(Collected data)
^^^^^^^^
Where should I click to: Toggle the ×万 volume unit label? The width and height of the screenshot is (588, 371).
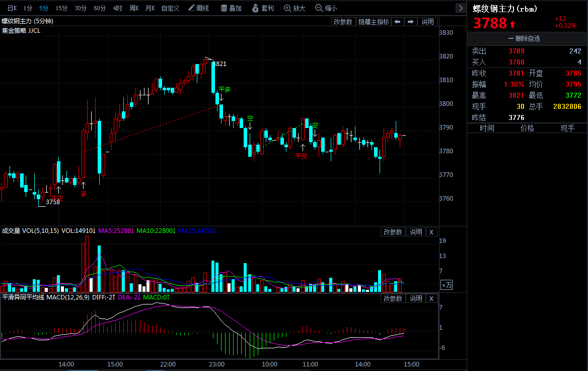pos(447,285)
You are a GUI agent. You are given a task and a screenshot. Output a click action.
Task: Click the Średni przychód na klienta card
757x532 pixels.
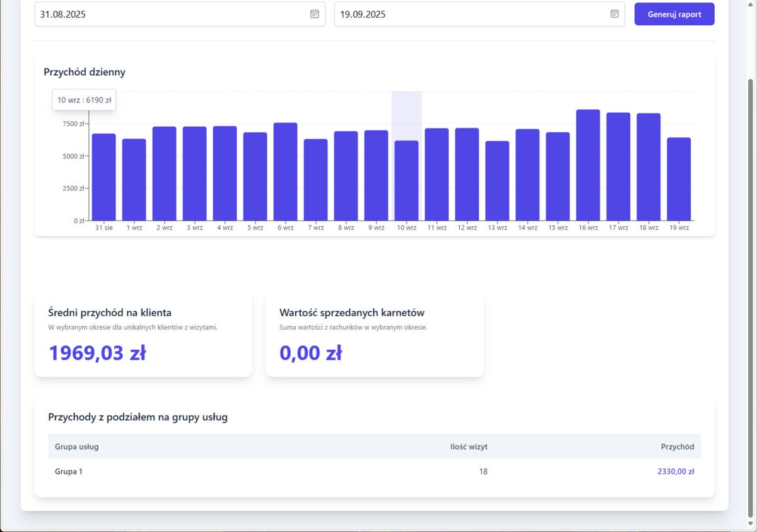click(143, 335)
^^^^^^^^
* **Activity**
Where pictures sit among the data above, omit them, and output the rest exactly.

* **Exercise solution**
Where should I click to: Toggle the ×万 volume unit label? The width and height of the screenshot is (588, 371).
pos(447,285)
You are a GUI agent. You are given a task and a screenshot. Output a click action.
Task: Click the Średni przychód na klienta card
757x532 pixels.
click(143, 335)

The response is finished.